Surgeon inexperience is another factor that has been speculated to increase the risk of implant exposure. In a study combining the outcomes of enucleation and evisceration, cases performed by the surgeon with a special interest in Orbit and Oculoplastics had an implant exposure rate of 4.5% (1/22) whereas those performed by surgeons with other areas of special interest had an implant exposure rate of 44% (7/16) [21]. Not only was the area of expertise relevant, but also the seniority of the surgeon, as 63% (5/8) of the implant exposures in their series occurred in cases where the surgery was not performed by the senior (Consultant) surgeon, and 60% (3/5) of those were done by surgeons who were not supervised by the senior surgeon [21]. Similarly, in Liu’s prospective study with no implant exposures detected, he reported that even with the procedures performed by residents or fellows under his supervision did not result in implant exposure [17]. However, in our study, the named principal surgeons for the two cases of implant exposure were one each of an Oculoplastic Fellow and of an Oculoplastic Consultant, which suggests that other factors beyond surgeon experience could be involved.

This was a retrospective study, and therefore there were inherent limitations in our study. This resulted in variable follow-up times; however, the most recent patient in our series had at least a 15-month follow-up. It is possible that patients may have presented to their local unit for minor problems and our unit was not subsequently informed. That said, due to the way the service is set up in our area, patients presenting to a local unit with socket problems, including suspected or confirmed implant exposure, are usually referred back to our unit for assessment and management. The exception would be if the patient had moved completely out of our area and a different tertiary centre was geographically closer to them. Fortunately, there were minimal missing data, and this was mainly with regard to pre-operative culture results, which were not available in three of the infected cases. Systemic antibiotic use was quite varied, so we could not perform any meaningful analysis.

Performing emergency orbital evisceration with primary orbital implantation is relatively uncommon, as shown by the small numbers in our series and in the majority of those reported in our literature review (Table 3). Future studies may include meta-analysis or multi-centre initiatives to increase statistical power. Our implant exposure rate was 2/24 (8.3%). Based on our literature review, this was in the lower end of the quoted rates (0–27%) and closely matched the mean rate of 7.8% (SD 8.0%) [11,12,13, 16,17,18,19, 25,26,27]. We had one case (4.2%) of conjunctival wound dehiscence, which did not require surgical intervention.
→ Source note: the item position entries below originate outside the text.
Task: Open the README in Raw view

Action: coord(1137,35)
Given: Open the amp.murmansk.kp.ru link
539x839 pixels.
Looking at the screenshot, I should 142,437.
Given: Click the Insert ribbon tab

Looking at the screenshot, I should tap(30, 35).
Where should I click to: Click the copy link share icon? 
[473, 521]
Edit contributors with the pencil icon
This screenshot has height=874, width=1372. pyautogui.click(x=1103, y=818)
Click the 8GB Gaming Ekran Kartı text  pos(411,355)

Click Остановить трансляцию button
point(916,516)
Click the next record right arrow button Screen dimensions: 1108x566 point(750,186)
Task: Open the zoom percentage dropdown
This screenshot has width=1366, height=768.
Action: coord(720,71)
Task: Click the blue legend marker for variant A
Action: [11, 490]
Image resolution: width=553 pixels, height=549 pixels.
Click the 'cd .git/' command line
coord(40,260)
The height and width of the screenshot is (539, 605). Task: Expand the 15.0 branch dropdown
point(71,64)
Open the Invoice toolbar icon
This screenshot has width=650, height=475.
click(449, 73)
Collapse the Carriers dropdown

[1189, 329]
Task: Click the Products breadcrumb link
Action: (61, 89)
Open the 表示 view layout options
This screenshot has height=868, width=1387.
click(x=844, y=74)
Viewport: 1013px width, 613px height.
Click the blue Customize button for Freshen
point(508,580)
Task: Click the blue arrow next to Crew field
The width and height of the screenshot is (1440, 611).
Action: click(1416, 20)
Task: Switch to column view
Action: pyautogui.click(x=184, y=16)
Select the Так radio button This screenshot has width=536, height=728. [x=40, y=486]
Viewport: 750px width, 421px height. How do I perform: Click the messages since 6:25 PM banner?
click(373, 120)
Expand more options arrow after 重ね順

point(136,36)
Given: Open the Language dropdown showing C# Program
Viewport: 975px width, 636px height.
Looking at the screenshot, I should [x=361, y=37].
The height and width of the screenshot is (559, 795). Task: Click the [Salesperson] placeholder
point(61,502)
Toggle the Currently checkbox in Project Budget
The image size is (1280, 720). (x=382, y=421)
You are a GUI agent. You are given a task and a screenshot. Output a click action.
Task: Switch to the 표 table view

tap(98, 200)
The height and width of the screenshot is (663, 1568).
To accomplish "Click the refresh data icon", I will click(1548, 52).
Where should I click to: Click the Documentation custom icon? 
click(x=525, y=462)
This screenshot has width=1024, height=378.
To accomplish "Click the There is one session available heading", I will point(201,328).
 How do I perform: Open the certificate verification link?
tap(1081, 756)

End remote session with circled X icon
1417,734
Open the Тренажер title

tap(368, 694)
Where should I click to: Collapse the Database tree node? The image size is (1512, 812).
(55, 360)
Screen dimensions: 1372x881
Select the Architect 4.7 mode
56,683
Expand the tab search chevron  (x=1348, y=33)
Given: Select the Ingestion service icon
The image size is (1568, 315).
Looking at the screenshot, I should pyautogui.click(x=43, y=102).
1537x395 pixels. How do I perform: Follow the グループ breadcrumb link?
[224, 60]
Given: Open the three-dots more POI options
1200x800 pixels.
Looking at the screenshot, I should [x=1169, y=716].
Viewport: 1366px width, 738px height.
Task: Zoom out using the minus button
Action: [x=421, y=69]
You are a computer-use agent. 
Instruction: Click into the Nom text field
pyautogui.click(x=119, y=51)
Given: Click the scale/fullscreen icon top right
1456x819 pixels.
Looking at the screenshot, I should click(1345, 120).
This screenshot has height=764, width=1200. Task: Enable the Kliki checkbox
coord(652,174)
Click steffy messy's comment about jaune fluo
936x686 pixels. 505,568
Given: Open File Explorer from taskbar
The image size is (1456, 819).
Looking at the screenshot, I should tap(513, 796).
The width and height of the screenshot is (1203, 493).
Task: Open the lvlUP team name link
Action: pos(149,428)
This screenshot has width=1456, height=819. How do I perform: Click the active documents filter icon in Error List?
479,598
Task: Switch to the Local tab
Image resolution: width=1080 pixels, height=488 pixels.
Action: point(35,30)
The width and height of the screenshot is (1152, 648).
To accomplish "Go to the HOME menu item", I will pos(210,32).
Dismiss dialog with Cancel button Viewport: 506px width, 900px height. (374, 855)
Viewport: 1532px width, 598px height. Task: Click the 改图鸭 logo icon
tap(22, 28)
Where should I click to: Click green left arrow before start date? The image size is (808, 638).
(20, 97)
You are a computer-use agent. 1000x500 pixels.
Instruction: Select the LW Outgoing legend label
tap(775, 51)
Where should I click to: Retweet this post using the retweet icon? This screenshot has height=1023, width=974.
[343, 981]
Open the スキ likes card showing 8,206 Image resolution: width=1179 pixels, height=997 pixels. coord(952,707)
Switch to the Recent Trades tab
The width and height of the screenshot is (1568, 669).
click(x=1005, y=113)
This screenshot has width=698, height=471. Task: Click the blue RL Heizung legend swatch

Cosmetic results were acceptable by most. We would strongly advocate primary implant placement at the time of emergency evisceration. The implant exposure rate following primary orbital implantation is acceptable; and, with or without implant exposure, patients have good functional outcomes.

Summary

What was known before

  • Traditionally, the use of primary orbital implants following orbital evisceration for endophthalmitis was discouraged in order to reduce the risk of implant exposure and extrusion.

  • Previously published case series have shown that primary orbital implants can be safely placed in eyes eviscerated for endophthalmitis.

  • Despite this, the most recent UK national survey on the subject showed that only 21.6% (61/282) of eligible respondents (i.e., surgeons who perform eviscerations) placed a primary orbital implant following evisceration for endophthalmitis [14].

What this study adds

  • Our series confirmed that there are good functional outcomes and an acceptable implant exposure rate (8.3%) following orbital evisceration with primary implant placement in eyes with acute infection or following recent trauma.

  • Our systematic review identified that the mean rate of implant exposure/extrusion following evisceration in this specific set of patients was 7.8% (95% CI: 2.7%, 12.9%; SD 8.0%) with a range of 0–27%.